Essa força de expressão é pra dizer que acredita na inocência dele. Eu também acredito. Não vou dizer que acredito 100%, porque eu não sei, mas vou dizer que, na dúvida, eu dou credibilidade a ele. Mas queremos uma investigação profunda - seja sobre ele, seja sobre os pastores. Eu não acho que você 'botar a mão no fogo' por alguém o isenta de alguma coisa. Essa força de expressão do presidente, de dizer que confia no Milton, é uma força de expressão exagerada porque ele poderia dizer: 'Olha, por enquanto eu confio no Milton, até que me provem o contrário'.

BBC News Brasil- Aproveitando essa figura de linguagem, o senhor coloca sua mão no fogo pelo presidente Jair Bolsonaro?

Malafaia - Eu não posso colocar a mão no fogo nem por filho meu. Já disse para você: eu não tenho atributos da divindade de onisciência e onipresença. Eu acredito no presidente. Pelo histórico dele. Por que o presidente iria se sujar com um negócio de dois pastores? Isso aí não tem cabimento. Isso é tentativa do PT de jogar lama no presidente. Não tem cabimento.

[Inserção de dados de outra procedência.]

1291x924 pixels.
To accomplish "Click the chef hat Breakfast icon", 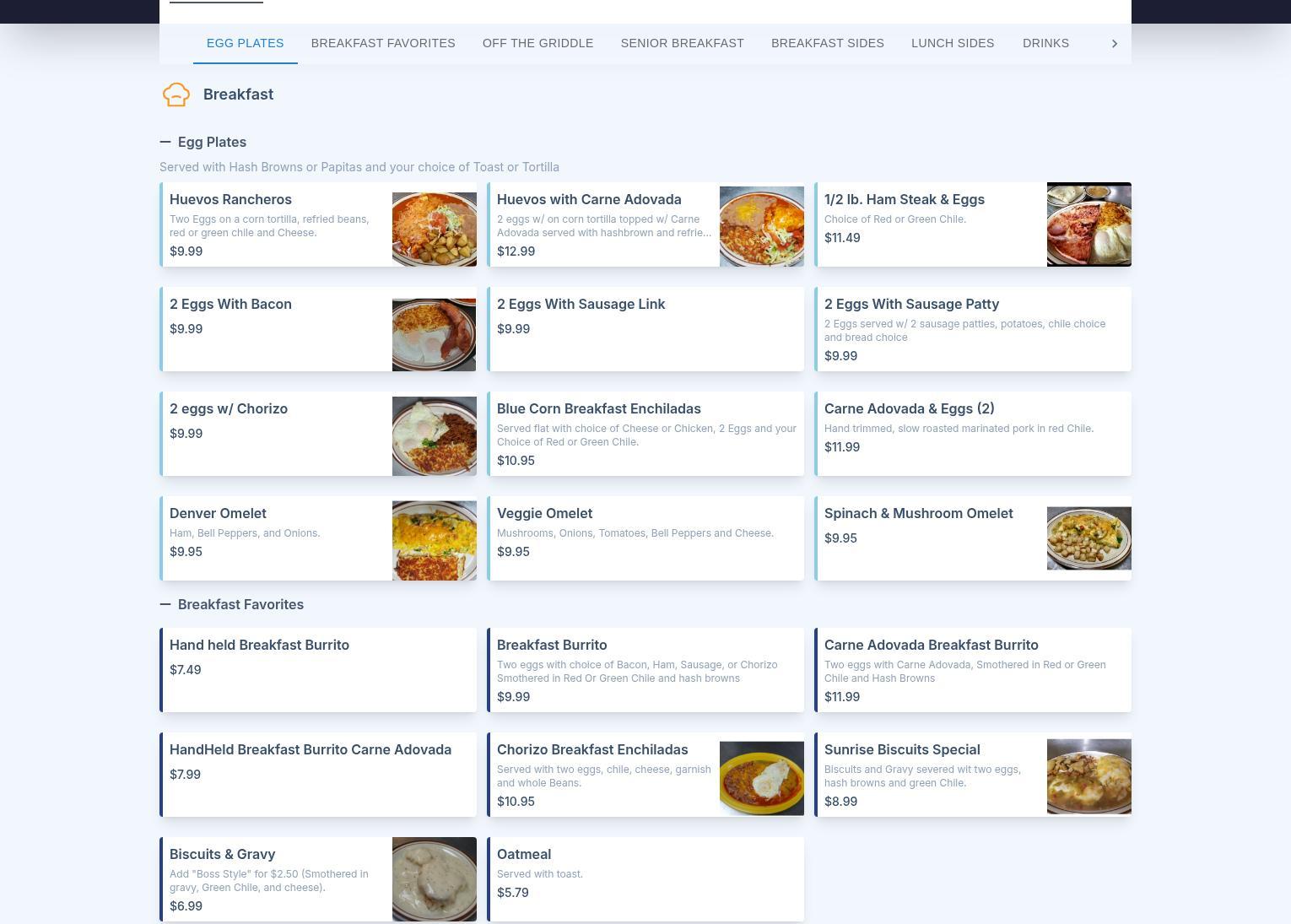I will (x=176, y=95).
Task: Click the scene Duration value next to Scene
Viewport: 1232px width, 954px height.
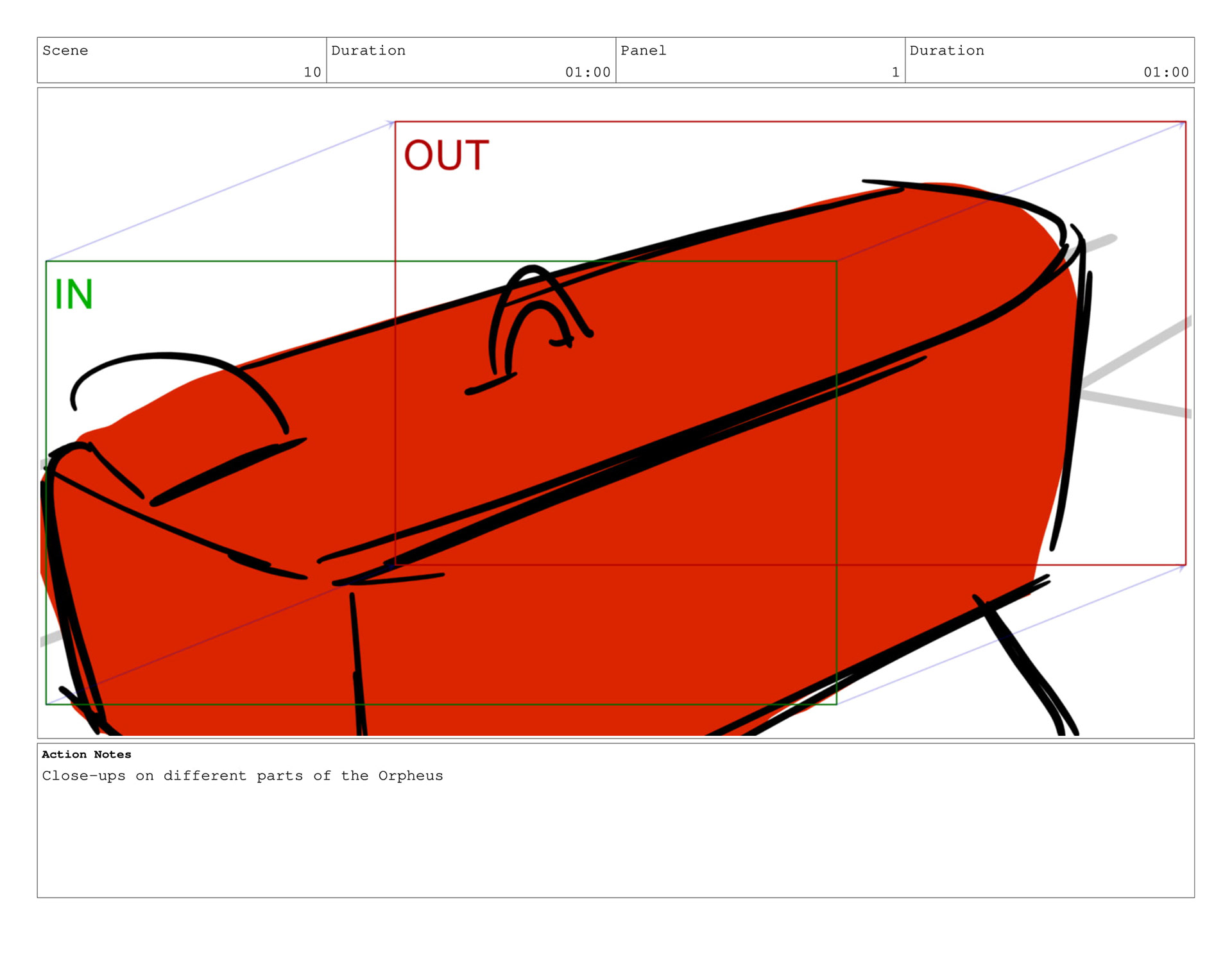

BBC News Brasil- O áudio do agora ex-ministro Milton Ribeiro é muito claro. Ele diz o seguinte: Minha prioridade é atender os municípios que mais precisam e em segundo lugar os amigos do pastor Gilmar porque esse foi um pedido do presidente. Aí não há nenhuma menção a uma simples apresentação (dos pastores ao ministro). Ele diz que a priorização seria um pedido do presidente...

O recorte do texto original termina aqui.